### [GIVEN RECORDS]

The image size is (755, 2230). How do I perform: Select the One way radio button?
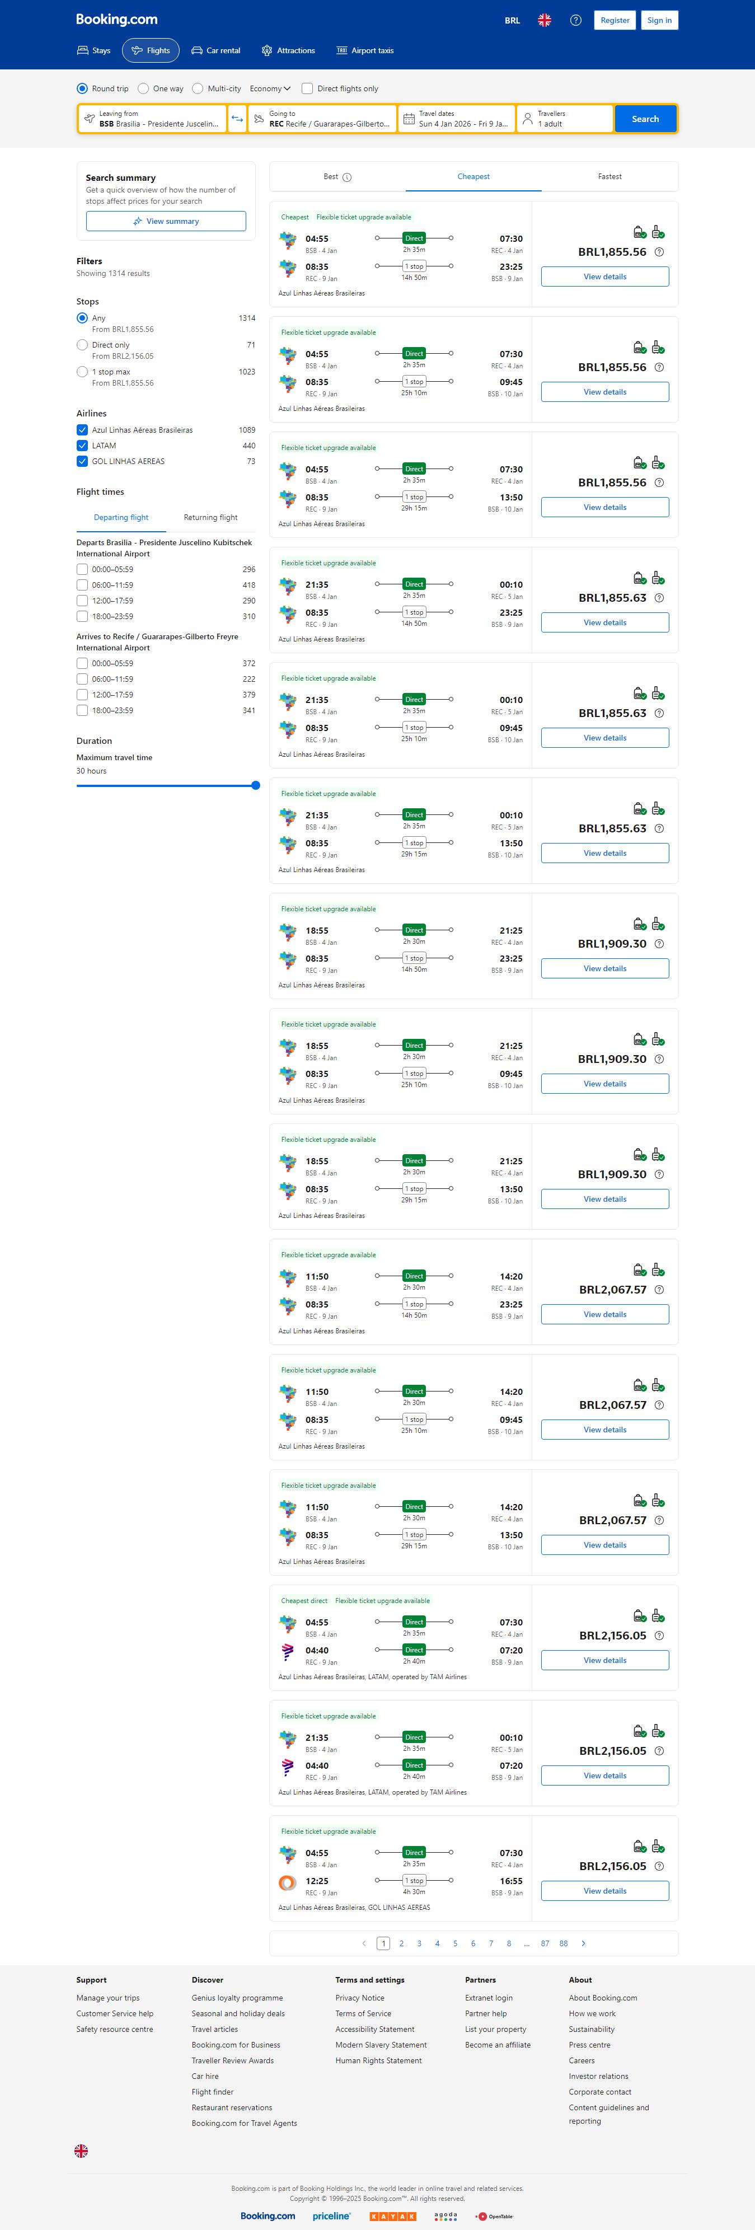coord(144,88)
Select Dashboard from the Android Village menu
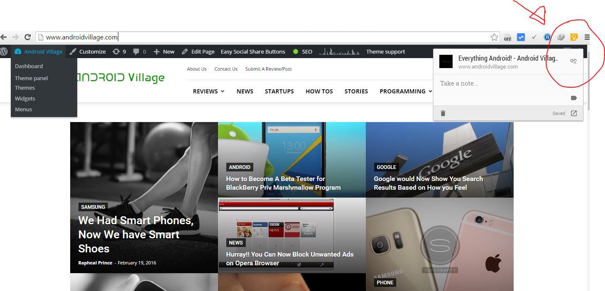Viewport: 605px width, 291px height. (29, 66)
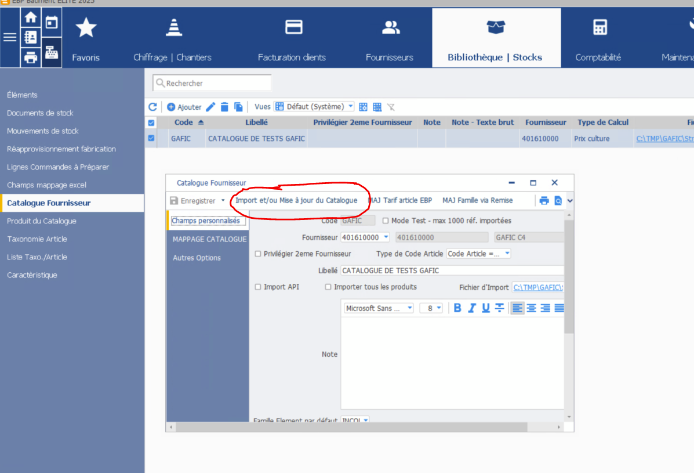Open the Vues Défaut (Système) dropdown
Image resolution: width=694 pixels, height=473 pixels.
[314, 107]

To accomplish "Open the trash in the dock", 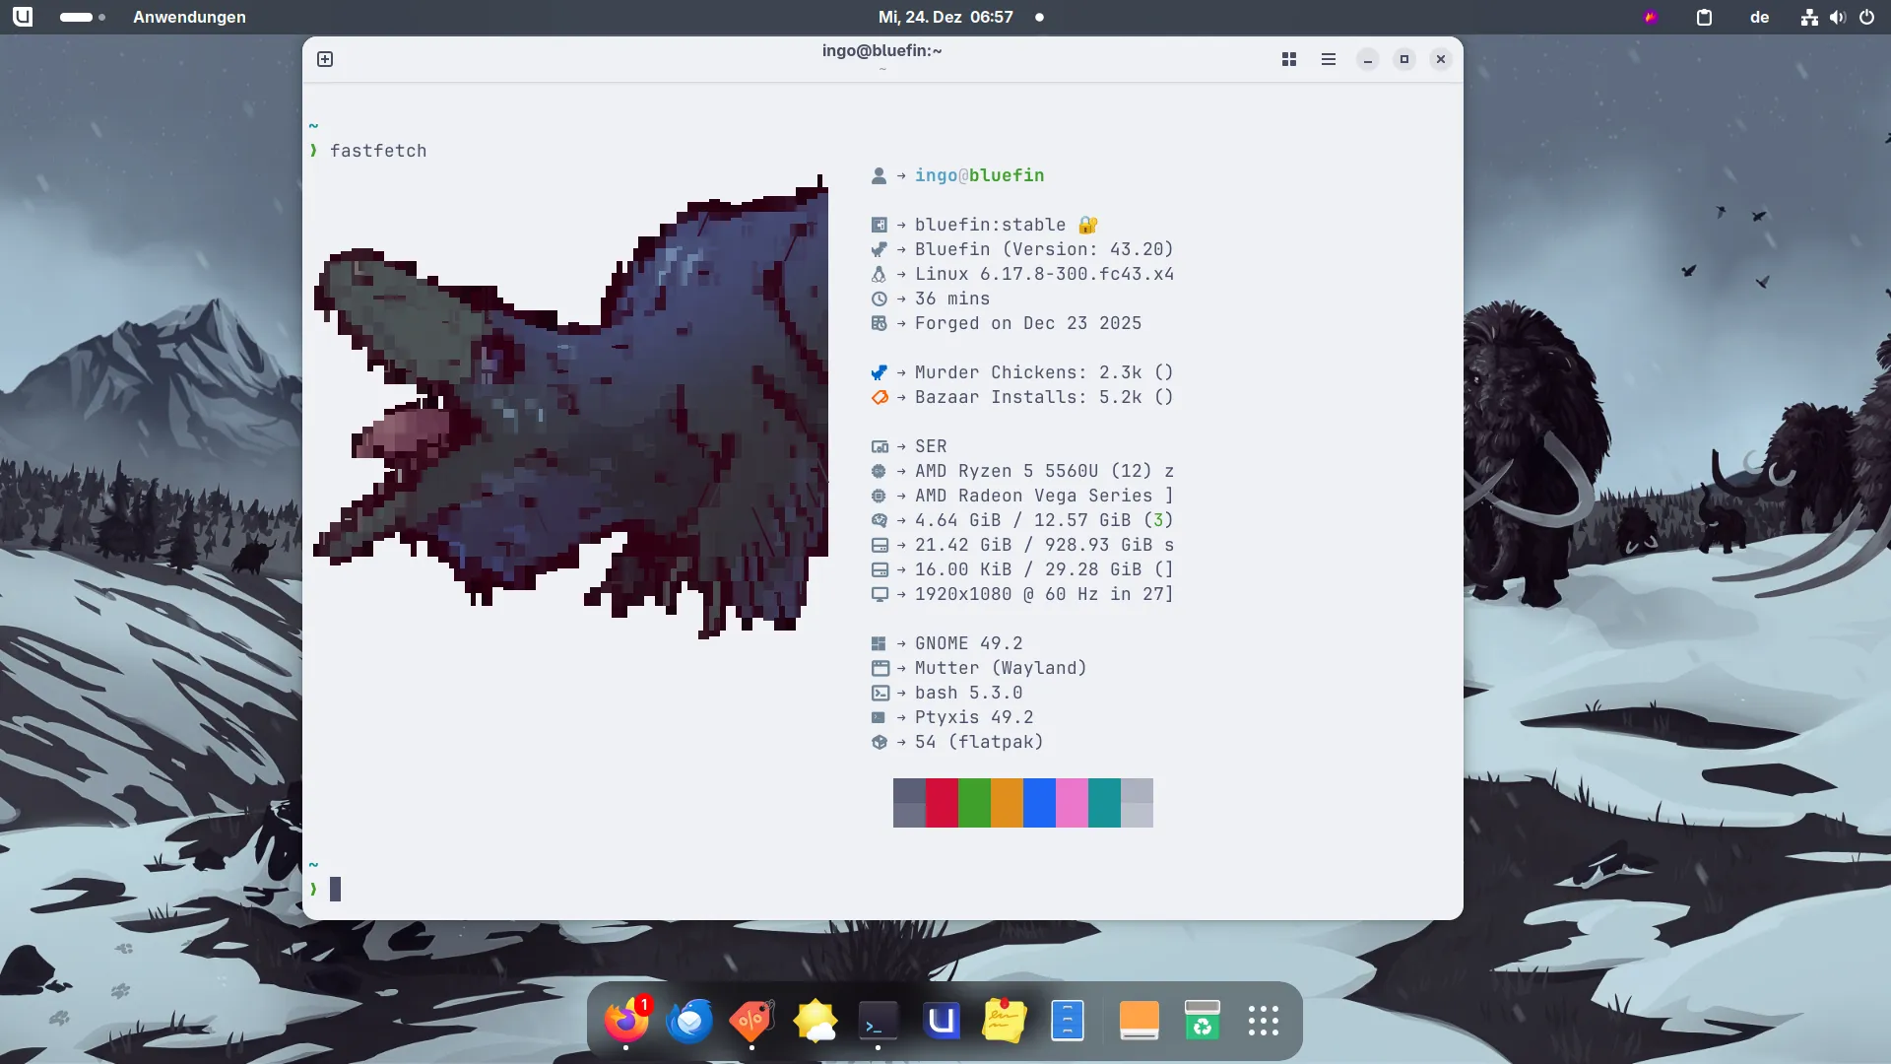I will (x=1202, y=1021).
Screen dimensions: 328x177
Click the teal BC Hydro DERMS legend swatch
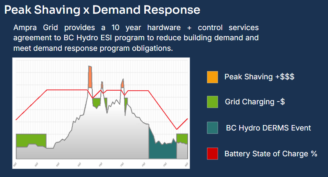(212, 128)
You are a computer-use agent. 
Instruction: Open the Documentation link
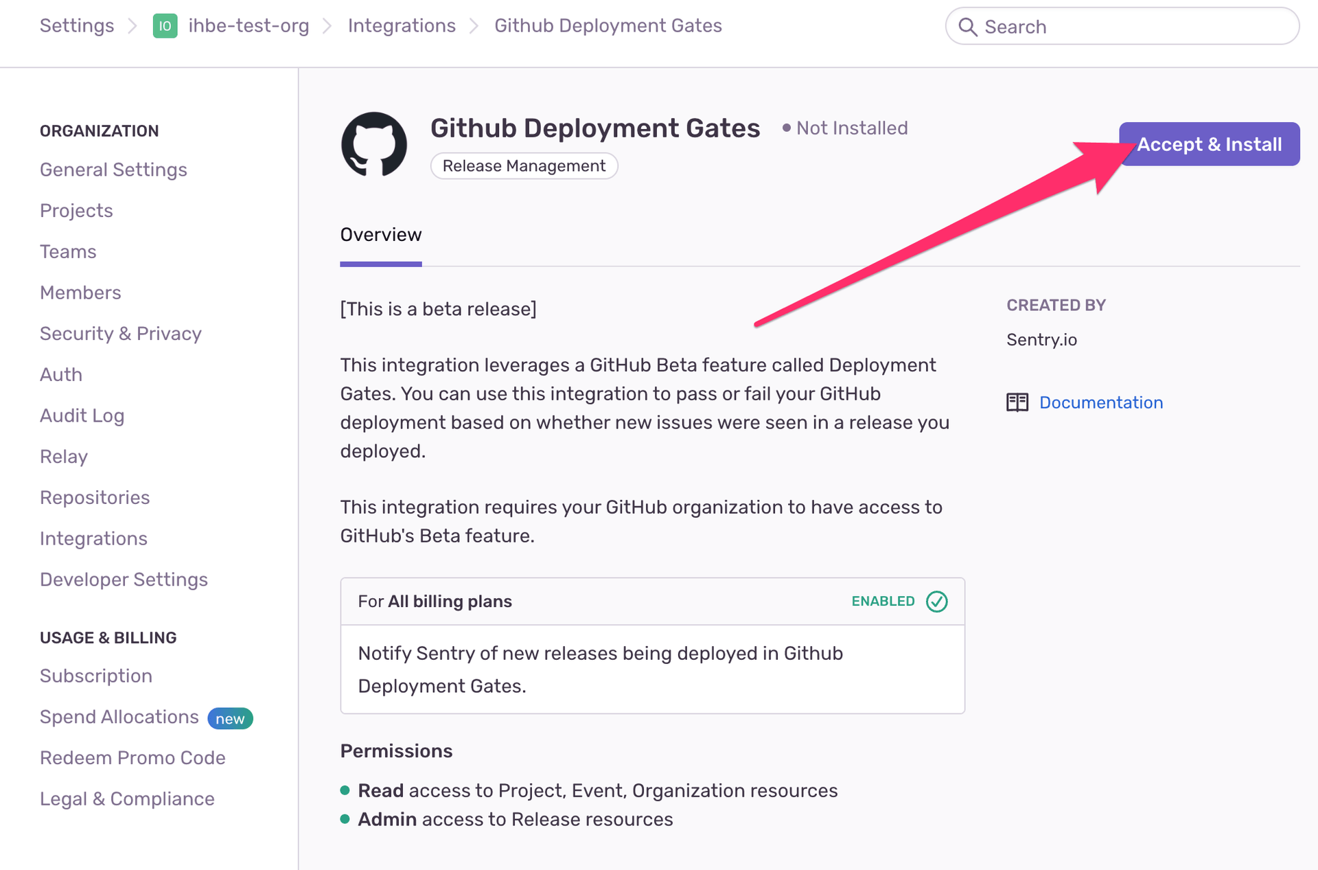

### [WHAT IS EXPECTED]
Can you return, word for word, the part of the rows that opens with the line containing "Screen dimensions: 328x177" and closes with the last of the rows, leaving out the pictures?

### [RESULT FOR THIS TASK]
Screen dimensions: 328x177
Click the teal BC Hydro DERMS legend swatch
(212, 128)
You are a computer-use agent. 
Instruction: Open the Documentation link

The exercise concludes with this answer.